[Stored records]
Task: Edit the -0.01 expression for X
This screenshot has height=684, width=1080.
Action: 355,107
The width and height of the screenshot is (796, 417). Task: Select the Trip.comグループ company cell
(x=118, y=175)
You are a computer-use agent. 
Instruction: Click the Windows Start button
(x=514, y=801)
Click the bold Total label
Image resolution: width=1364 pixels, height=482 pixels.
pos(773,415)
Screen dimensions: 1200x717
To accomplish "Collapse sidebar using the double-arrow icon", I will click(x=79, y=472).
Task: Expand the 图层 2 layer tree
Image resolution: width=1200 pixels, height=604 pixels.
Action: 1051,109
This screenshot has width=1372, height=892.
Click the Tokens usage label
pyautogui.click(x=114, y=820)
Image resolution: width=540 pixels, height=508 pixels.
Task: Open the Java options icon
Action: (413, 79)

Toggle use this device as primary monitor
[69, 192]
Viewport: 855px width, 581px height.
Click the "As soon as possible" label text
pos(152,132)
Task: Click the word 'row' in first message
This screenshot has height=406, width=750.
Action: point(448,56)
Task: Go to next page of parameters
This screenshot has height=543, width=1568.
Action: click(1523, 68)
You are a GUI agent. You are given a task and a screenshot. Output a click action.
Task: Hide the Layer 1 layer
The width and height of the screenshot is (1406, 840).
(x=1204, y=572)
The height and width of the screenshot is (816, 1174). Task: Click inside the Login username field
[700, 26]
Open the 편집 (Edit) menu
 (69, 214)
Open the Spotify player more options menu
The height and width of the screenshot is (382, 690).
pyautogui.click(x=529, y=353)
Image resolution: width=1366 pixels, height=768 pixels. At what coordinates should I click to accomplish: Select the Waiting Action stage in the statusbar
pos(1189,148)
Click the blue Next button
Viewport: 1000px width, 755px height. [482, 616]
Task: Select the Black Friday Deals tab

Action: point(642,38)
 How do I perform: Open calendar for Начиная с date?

- **Activity**
Retype, exactly as shown, the lines from the one with "Task: Select the Black Friday Deals tab" through the end of the records.

- **Answer to this task**
Task: Select the Black Friday Deals tab

Action: point(642,38)
 How do I perform: Open calendar for Начиная с date?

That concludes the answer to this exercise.